Single by Electric Light Orchestra

from the album Xanadu
- B-side: "Drum Dreams" (US); "Midnight Blue" (UK);
- Released: July 1980
- Recorded: 1980
- Studio: Musicland Studios (Munich, Germany)
- Length: 4:02
- Label: Jet (UK); MCA (US);
- Songwriter: Jeff Lynne
- Producer: Jeff Lynne

Electric Light Orchestra singles chronology
| "Xanadu" (1980) | "All Over the World" (1980) | "Don't Walk Away" (1980) |

Audio video
- "All Over the World" on YouTube

= All Over the World (Electric Light Orchestra song) =

1980 single by Electric Light Orchestra

"All Over the World" is a song by the Electric Light Orchestra (ELO). It is featured in the 1980 feature film Xanadu in a sequence with the film's stars Olivia Newton-John, Gene Kelly, and Michael Beck. The song also appears on the soundtrack album Xanadu.

==Background==
One section of the lyrics lists a number of famous cities; London, Hamburg, Paris, Rome, Rio de Janeiro, Hong Kong, Tokyo, Los Angeles, New York City, Amsterdam and Monte Carlo. The last place named in the list is Shard End, the suburb of Birmingham, England where Jeff Lynne was born.

The sequence in the Xanadu film was filmed on location at the Beverly Hills Fiorucci store.

==Release and reception==
Released after the single "Xanadu" (a collaboration with Olivia Newton-John), this was the third Top 20 ELO single released from the 1980 soundtrack, peaking at number 13 on the US Billboard Hot 100.

Cash Box called it "souped up '50s and '60s pop at its best", and praised the hook.

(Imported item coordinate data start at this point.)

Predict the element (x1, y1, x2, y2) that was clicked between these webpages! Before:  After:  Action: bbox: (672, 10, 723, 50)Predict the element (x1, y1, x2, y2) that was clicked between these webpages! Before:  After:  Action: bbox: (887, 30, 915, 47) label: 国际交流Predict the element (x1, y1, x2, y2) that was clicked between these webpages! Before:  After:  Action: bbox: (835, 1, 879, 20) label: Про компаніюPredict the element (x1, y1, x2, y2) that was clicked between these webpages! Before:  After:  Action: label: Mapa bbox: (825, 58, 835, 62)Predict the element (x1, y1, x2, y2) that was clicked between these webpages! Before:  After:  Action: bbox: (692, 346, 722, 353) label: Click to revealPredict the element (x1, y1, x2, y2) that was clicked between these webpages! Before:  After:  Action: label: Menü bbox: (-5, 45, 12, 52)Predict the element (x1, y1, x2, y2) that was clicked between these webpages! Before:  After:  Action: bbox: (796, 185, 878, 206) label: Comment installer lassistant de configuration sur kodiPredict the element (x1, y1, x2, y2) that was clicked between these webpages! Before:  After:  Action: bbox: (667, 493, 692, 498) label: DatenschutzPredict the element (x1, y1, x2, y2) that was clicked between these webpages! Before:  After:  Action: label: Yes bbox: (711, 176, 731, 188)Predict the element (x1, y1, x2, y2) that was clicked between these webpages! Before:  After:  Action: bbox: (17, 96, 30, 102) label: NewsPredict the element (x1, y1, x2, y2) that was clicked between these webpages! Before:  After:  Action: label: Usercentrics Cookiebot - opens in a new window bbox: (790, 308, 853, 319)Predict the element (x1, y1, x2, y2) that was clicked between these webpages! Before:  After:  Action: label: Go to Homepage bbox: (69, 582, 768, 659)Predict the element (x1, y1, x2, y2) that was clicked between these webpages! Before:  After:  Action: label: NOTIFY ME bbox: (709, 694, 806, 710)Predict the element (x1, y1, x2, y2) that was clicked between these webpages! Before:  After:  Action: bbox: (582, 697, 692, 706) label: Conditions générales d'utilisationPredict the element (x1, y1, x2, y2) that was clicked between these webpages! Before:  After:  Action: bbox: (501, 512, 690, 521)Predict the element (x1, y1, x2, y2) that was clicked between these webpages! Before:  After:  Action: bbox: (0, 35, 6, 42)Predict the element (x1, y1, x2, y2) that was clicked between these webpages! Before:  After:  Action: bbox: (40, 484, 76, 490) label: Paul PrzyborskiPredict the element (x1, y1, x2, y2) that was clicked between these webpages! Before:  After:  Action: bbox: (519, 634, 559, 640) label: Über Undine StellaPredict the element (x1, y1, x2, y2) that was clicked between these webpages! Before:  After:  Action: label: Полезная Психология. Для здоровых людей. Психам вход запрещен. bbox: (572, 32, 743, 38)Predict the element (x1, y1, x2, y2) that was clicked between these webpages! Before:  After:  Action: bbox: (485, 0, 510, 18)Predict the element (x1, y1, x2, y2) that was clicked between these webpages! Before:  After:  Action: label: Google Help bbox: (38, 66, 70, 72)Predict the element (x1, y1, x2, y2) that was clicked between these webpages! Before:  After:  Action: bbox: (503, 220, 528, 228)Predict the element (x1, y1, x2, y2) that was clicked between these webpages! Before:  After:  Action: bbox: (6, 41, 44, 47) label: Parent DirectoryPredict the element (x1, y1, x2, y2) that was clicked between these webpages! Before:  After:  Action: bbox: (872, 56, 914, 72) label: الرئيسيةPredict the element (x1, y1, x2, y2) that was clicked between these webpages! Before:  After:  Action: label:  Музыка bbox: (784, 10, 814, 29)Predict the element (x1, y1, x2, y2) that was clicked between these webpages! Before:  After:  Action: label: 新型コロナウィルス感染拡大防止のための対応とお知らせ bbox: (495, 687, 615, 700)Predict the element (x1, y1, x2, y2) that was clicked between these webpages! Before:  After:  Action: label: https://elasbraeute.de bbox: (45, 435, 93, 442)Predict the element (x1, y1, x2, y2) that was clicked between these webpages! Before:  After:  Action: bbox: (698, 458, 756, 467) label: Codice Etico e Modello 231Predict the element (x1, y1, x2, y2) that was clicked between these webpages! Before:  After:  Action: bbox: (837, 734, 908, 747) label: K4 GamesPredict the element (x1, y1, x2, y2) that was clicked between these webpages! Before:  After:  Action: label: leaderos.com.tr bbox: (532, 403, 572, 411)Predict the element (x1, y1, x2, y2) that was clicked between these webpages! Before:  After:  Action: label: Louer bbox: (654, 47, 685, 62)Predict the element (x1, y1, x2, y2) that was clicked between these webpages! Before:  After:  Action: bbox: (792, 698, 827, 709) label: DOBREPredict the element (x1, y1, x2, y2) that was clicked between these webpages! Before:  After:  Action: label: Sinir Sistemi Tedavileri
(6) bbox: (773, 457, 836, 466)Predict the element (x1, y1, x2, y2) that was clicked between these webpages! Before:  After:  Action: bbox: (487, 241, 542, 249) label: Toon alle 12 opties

Billboard called it one of ELO's "catchier tunes". Record World said that "a spirited chorus, triumphant keyboards & multitudinous handclaps carry the joyous, uplifting message".

The song was performed in the 2007 Broadway musical Xanadu.

This song featured prominently in the trailer for the Simon Pegg science fiction comedy film Paul and also played at the end of the film before the credits.

In 2022, Lynne listed it as one of his nine favorite ELO songs.

==Personnel==
Credits adapted from the album Xanadu:
- Jeff Lynne – lead vocals, backing vocals, electric guitars, acoustic guitars, synthesizers
- Bev Bevan – drums, percussion, tympani
- Richard Tandy – pianos, synthesizers, keyboards
- Kelly Groucutt – bass guitar, backing vocals
- Louis Clark – strings

==Chart performance==

===Weekly charts===

| Chart (1980) | Peak position |
|---|---|
| Australia (Kent Music Report) | 78 |
| Belgium (Ultratop 50 Flanders) | 25 |
| Canada Top Singles (RPM) | 16 |
| Germany (GfK) | 27 |
| Ireland (IRMA) | 12 |
| Netherlands (Dutch Top 40) | 11 |
| Netherlands (Single Top 100) | 10 |
| UK Singles (Official Charts) | 11 |
| US Billboard Hot 100 | 13 |
| US Billboard Adult Contemporary | 46 |
| US Cash Box | 14 |
| US Record World | 8 |

===Year-end charts===

| Chart (1980) | Rank |
|---|---|
| US Cash Box | 100 |

==Certifications==

| Region | Certification | Certified units/sales |
| United Kingdom (BPI) | Silver | 200,000^{‡} |
^{‡} Sales+streaming figures based on certification alone.